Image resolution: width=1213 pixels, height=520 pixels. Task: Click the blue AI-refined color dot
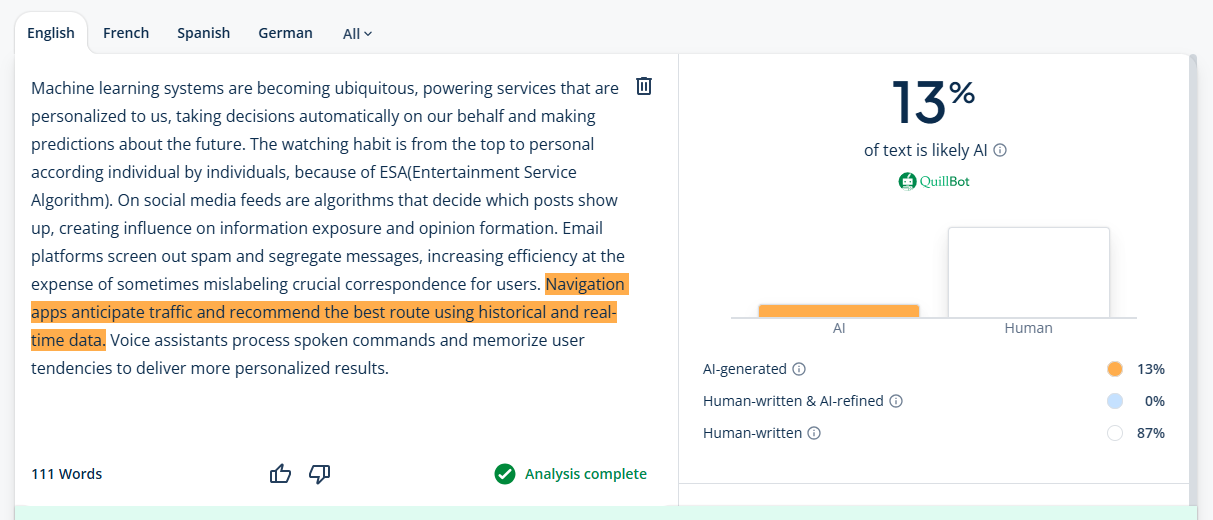[x=1115, y=401]
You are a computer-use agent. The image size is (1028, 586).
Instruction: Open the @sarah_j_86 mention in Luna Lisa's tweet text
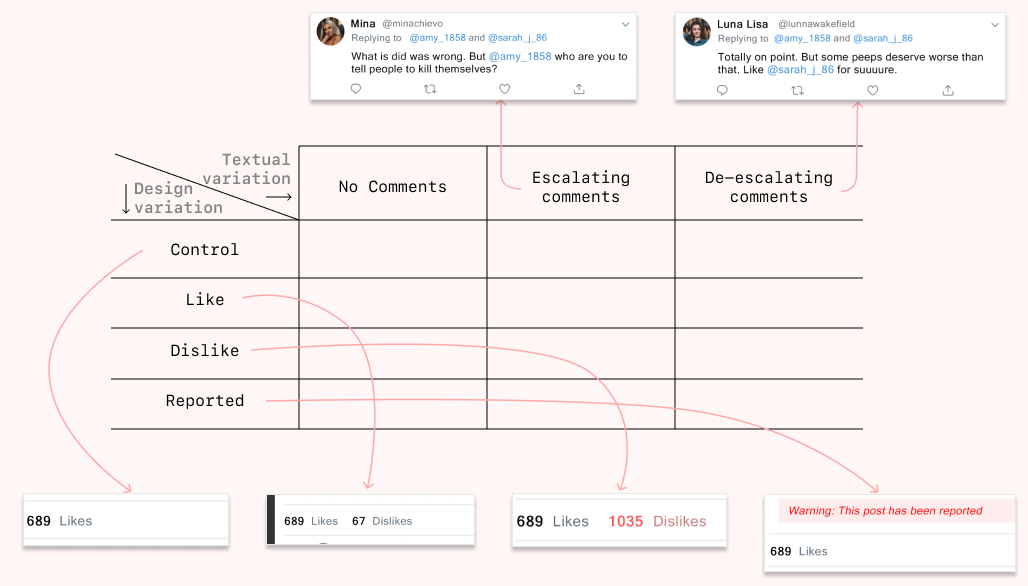[x=801, y=69]
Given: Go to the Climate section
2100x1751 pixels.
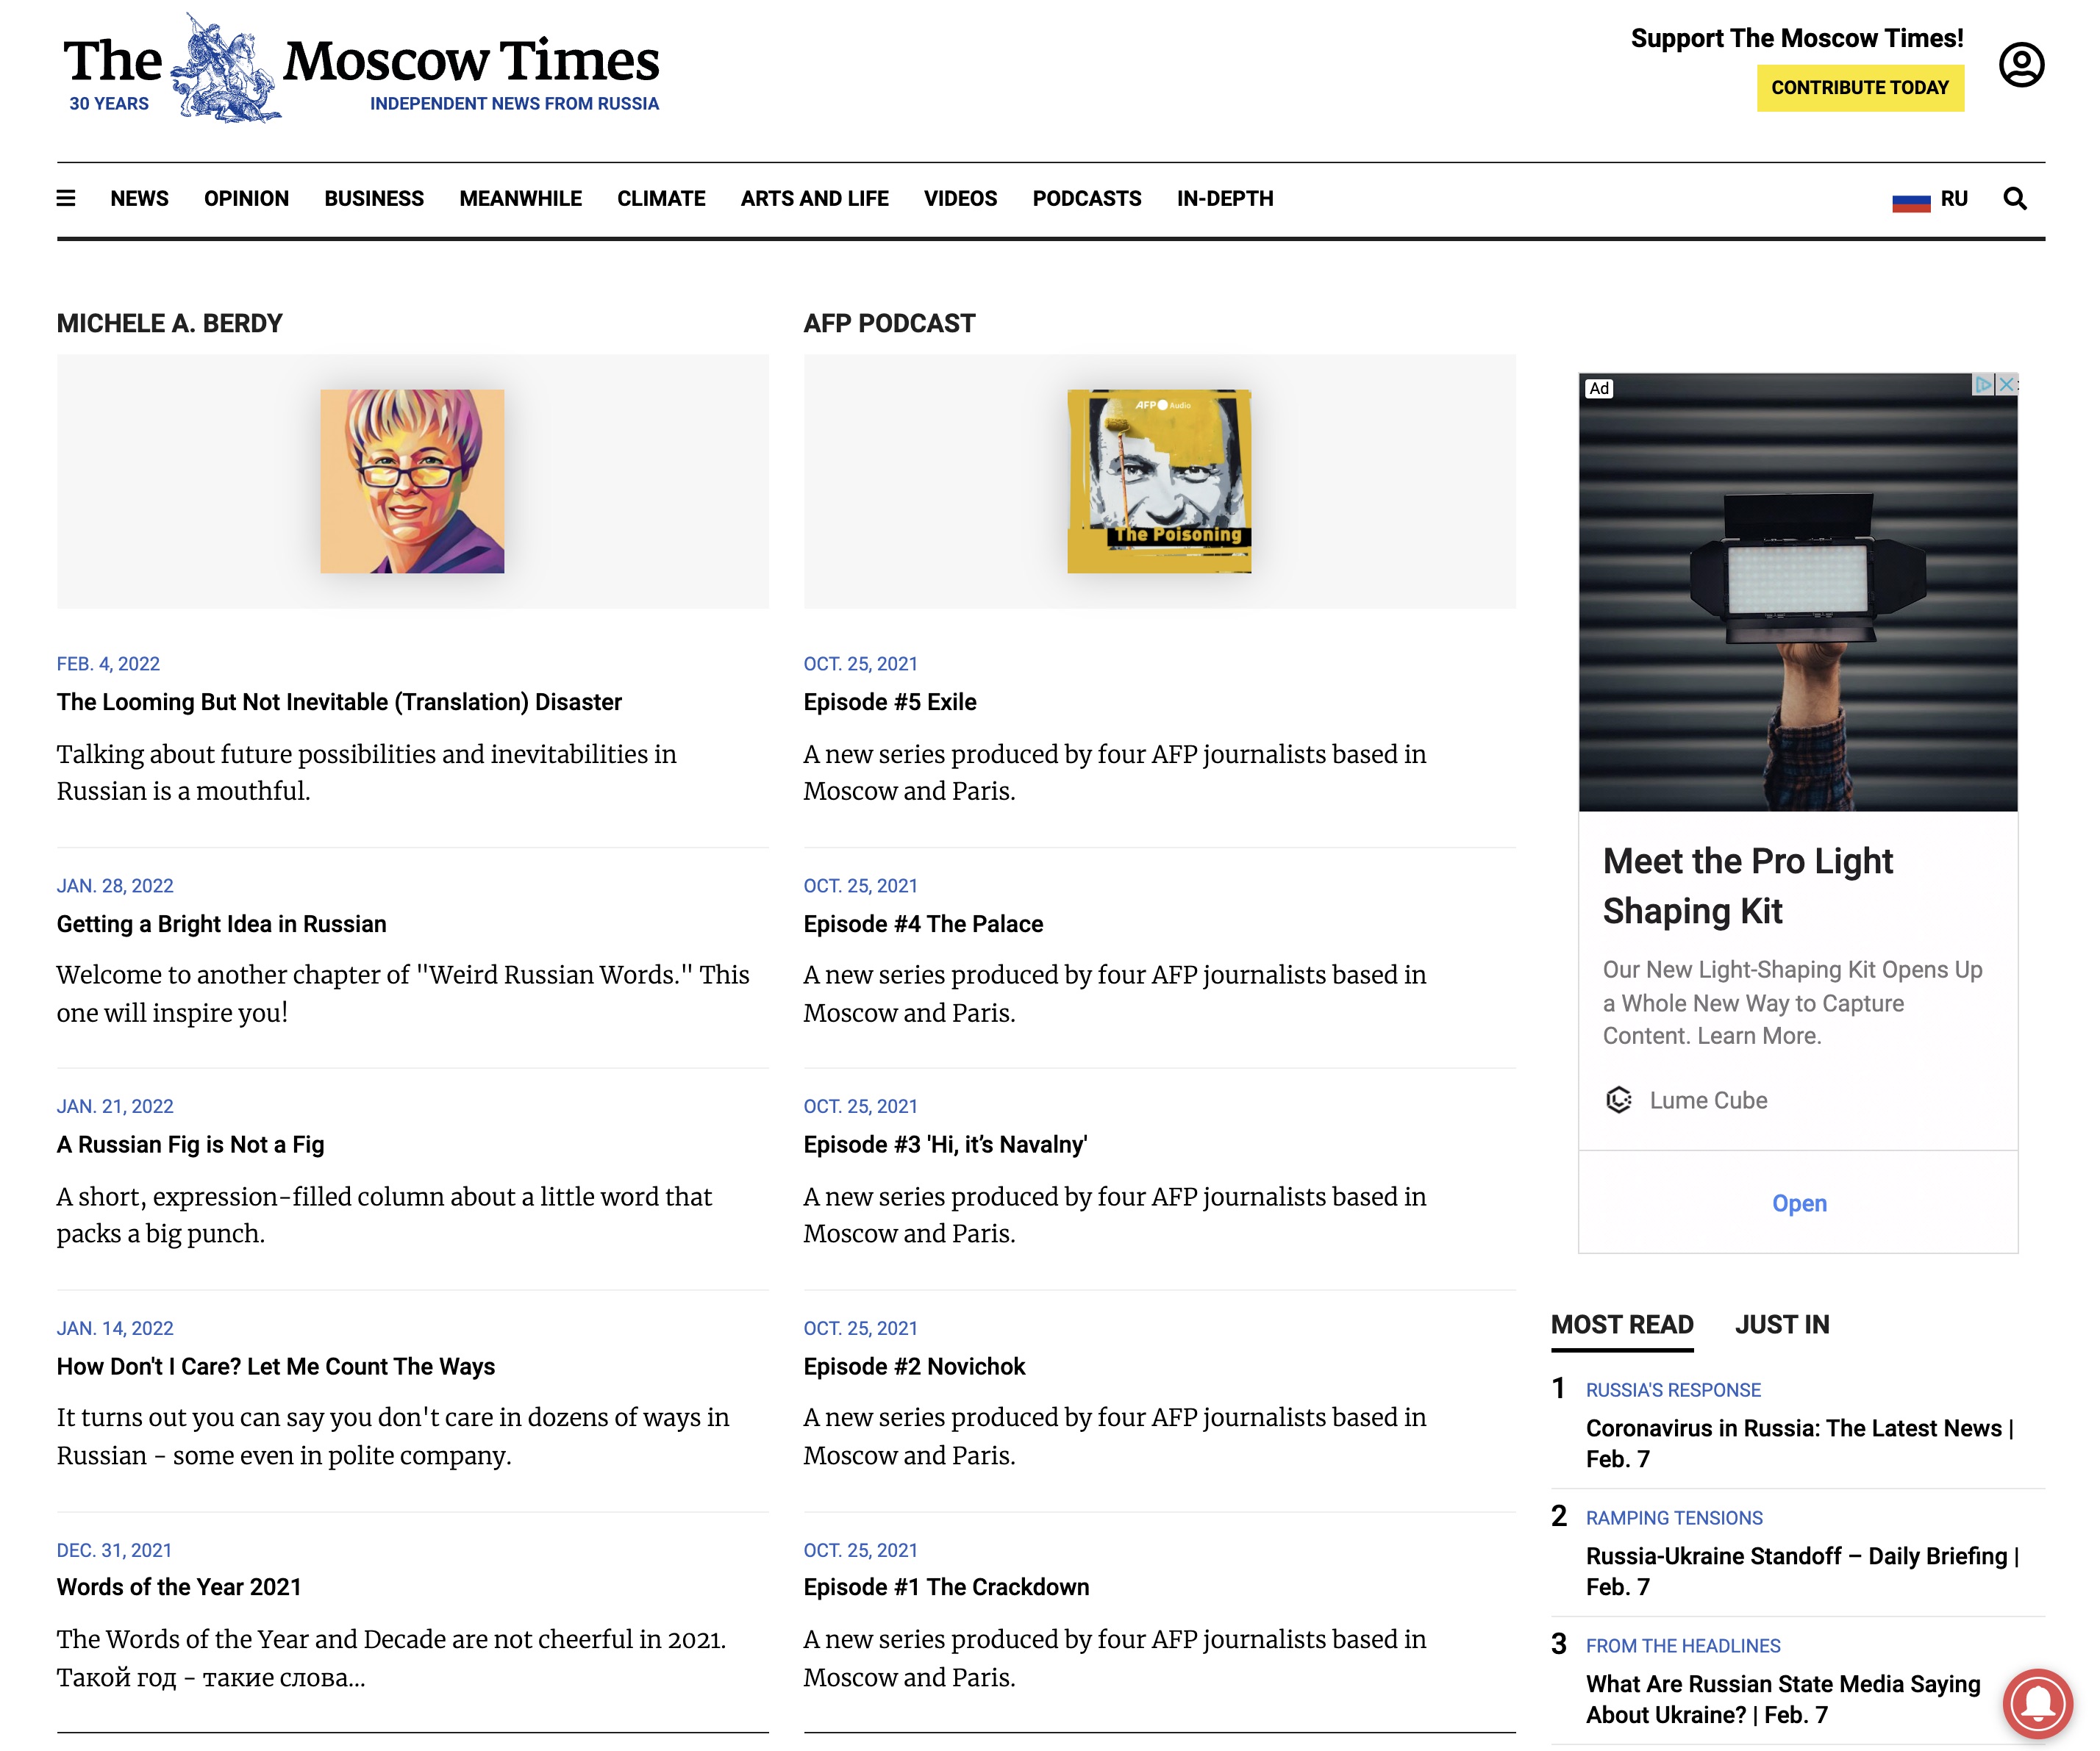Looking at the screenshot, I should (x=660, y=198).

● **Your objective**
Copy the listing word for word, from the line with "Given: Go to the Climate section" through the end of the listing, and leave out the pictures.

● **Task result**
Given: Go to the Climate section
2100x1751 pixels.
Looking at the screenshot, I should (x=660, y=198).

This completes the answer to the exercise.